París tiene una manera muy particular de entender la moda, transformándola en espectáculo. En otras ciudades los desfiles muestran colecciones. En París, en cambio, todo parece responder a un universo mayor: el espacio, la luz, la música, el ritmo de los pasos e incluso la forma en que alguien cruza la sala antes de sentarse. Durante unos días, la moda abandona su lógica industrial y adopta el lenguaje del espectáculo cultural.
Y, curiosamente, el momento más interesante casi nunca ocurre cuando empieza el desfile. Quien haya pasado alguna temporada por la Paris Fashion Week lo sabe bien. La primera fila funciona como un editorial silencioso. Allí se mezclan actores, músicos, artistas, editores y diseñadores jóvenes que observan con la misma atención que los compradores internacionales. En París la moda nunca se ha limitado a la ropa. Siempre ha tenido que ver con quién mira, quién aparece y quién decide ocupar la primera fila.
Primera fila: el verdadero casting de la moda
Uno de los momentos más comentados de la semana ocurrió en el desfile de Dior. Entre los invitados estaban Charlize Theron y Anya Taylor-Joy, acompañadas por el director Pedro Almodóvar, el músico Pharrell Williams y la modelo Emily Ratajkowski. La colección reinterpretaba el New Look con Bar Jackets suavizadas, faldas arquitectónicas, vestidos de tul y encaje Chantilly de movimiento ligero. Todo ocurría en un decorado de nenúfares iluminados que convertía la pasarela en una escena casi pictórica.

© Dior / Threads
En su crónica para Vogue, Almodóvar describía el desfile como si fuera un plano suspendido entre sueño y naturaleza. Y, conociendo su obsesión por el color y el drama visual, no cuesta imaginarlo observando cada look con la misma curiosidad con la que un director examina el vestuario de su próxima protagonista. Ese ha sido siempre el juego parisino: un casting permanente de imaginarios.
Cuando la pasarela empieza a parecer una galería
El desfile de Loewe confirmó algo que París lleva tiempo insinuando: la moda dialoga con el arte hasta fundir pasarela y escenografía en una misma escena. Instalaciones en lugar de desfiles, prendas cercanas a la escultura y diseñadores trabajando con artistas visuales como parte natural del proceso creativo. Como decía Robert Rauschenberg, «el arte y la vida nunca han estado separados»; en París, la moda parece confirmarlo cada temporada.

© Loewe / Instagram
La ciudad después del desfile
Comprender realmente la semana de la moda exige mirar más allá de la pasarela, donde las colecciones se definen tanto en el tejido y el patronaje como en las conversaciones que continúan después.

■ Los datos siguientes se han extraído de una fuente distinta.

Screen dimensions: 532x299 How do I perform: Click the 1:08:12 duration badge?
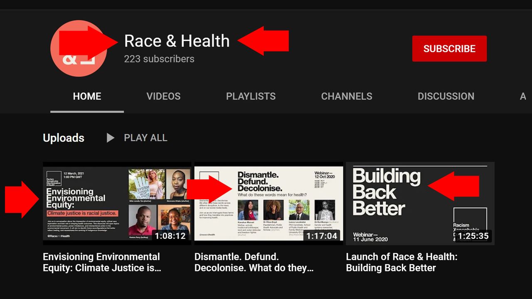pyautogui.click(x=170, y=236)
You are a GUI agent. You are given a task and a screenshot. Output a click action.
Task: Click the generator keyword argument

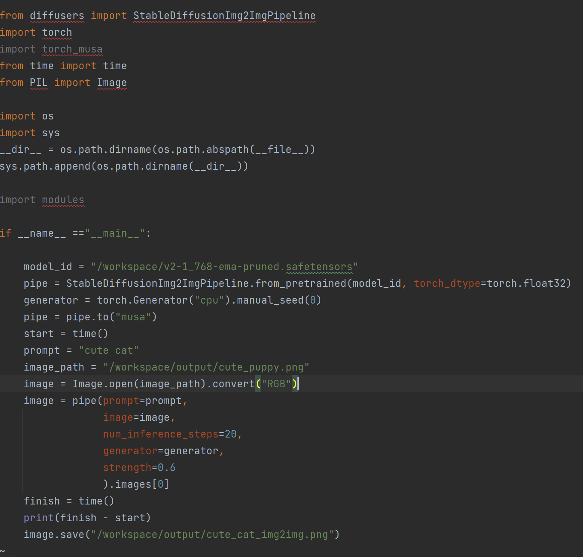point(130,450)
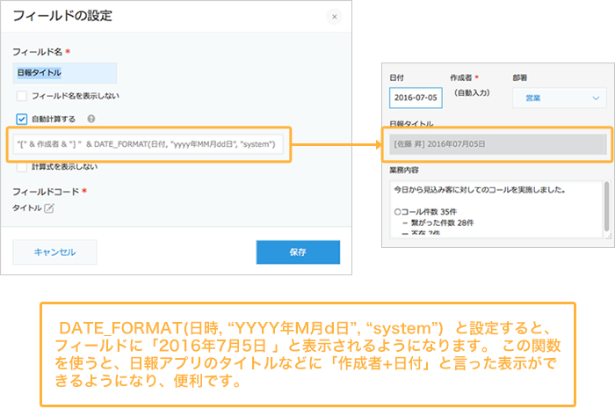Image resolution: width=615 pixels, height=409 pixels.
Task: Toggle the 計算式を表示しない checkbox
Action: (x=21, y=166)
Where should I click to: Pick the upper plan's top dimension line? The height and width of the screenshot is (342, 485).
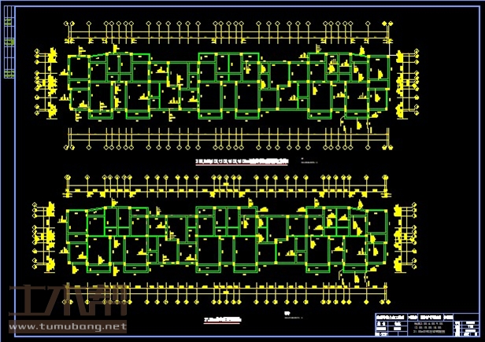point(228,36)
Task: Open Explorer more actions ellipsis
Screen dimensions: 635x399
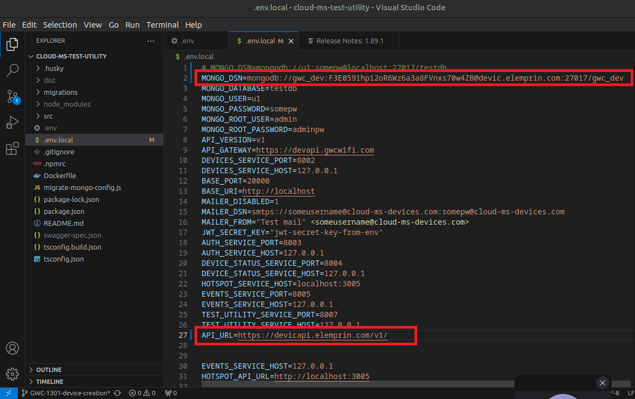Action: click(x=150, y=41)
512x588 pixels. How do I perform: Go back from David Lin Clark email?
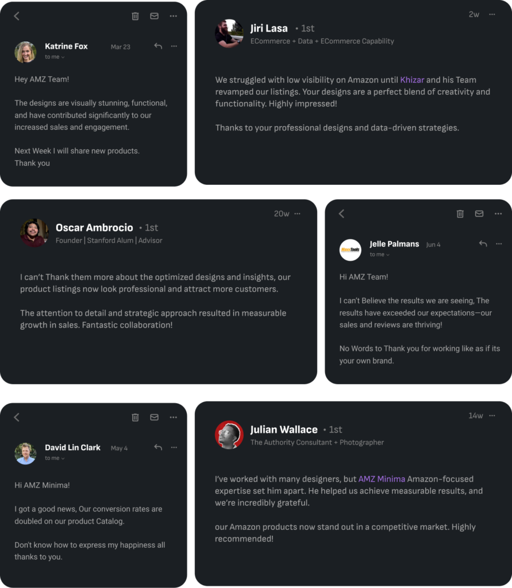point(17,417)
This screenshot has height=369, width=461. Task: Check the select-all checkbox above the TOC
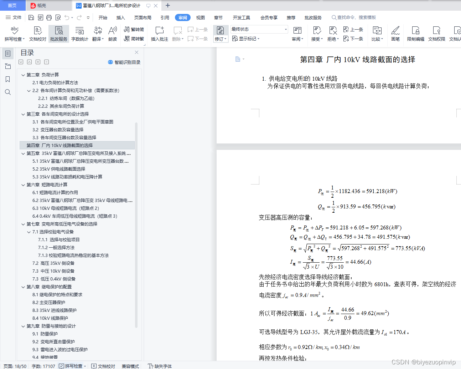(21, 62)
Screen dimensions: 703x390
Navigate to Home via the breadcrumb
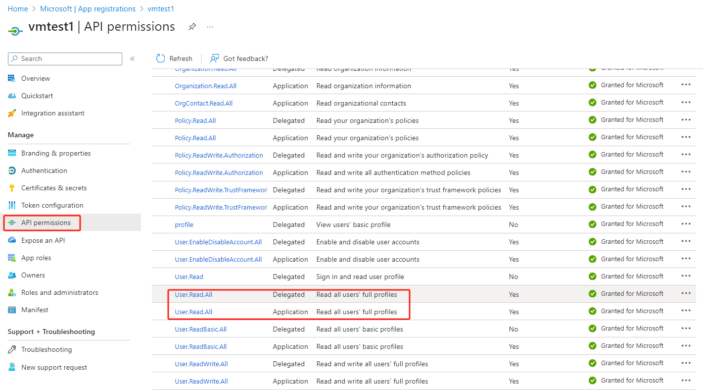18,8
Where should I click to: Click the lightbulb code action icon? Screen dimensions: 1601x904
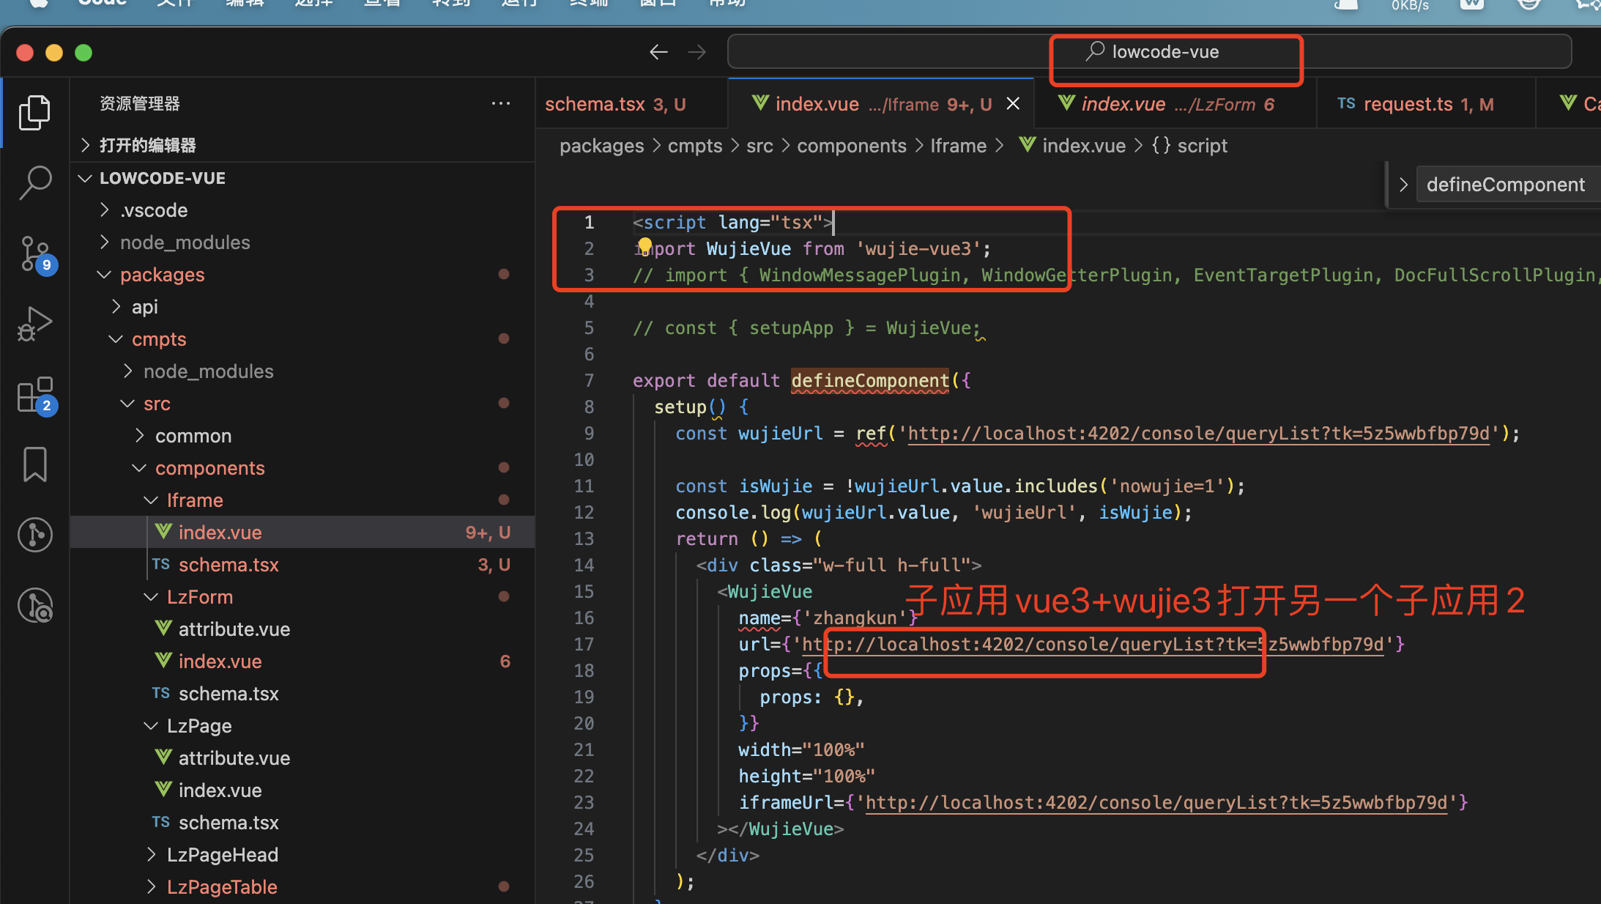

Tras el desfile de Dior, por ejemplo, un pequeño grupo de invitados terminó cenando en un comedor privado cercano al Sena. Nada de fotógrafos ni listas públicas. Solo una mesa larga, velas encendidas y conversaciones que parecían no tener prisa.
Un par de noches después, el barrio de Le Marais volvió a convertirse en el epicentro informal de la semana. En una galería transformada en club improvisado coincidieron estilistas, fotógrafos y músicos de distintas ciudades. Entre ellos estaba el cantante Troye Sivan, conversando con diseñadores emergentes mientras la pista empezaba a llenarse. La última noche, algunos invitados recibieron una invitación discreta para una reunión en un apartamento de Saint-Germain: un piano antiguo, copas de vino y conversaciones pausadas sobre los desfiles de la semana. En ese tipo de salones, lejos del ruido del calendario, empiezan a insinuarse muchas de las ideas que luego veremos en la pasarela.

Foto: © jlfajardo / Pixabay
Lo que París nunca dice en voz alta
Cuando termina la semana de la moda, la ciudad vuelve a su ritmo habitual: los decorados desaparecen, los fotógrafos se marchan y las primeras filas vuelven a quedar vacías. Las colecciones se presentan en la pasarela y las tendencias se escriben en las revistas, pero las decisiones importantes rara vez ocurren en esos lugares.

© Florentina Leitner / Instagram
Suceden en conversaciones discretas, en mesas largas después de medianoche, en ese momento en el que alguien menciona una idea y otro responde con un “¿y si…?”. París nunca lo dice en voz alta. Pero quien logra entrar en el circuito de la semana de la moda termina descubriendo lo mismo. El desfile es solo el principio.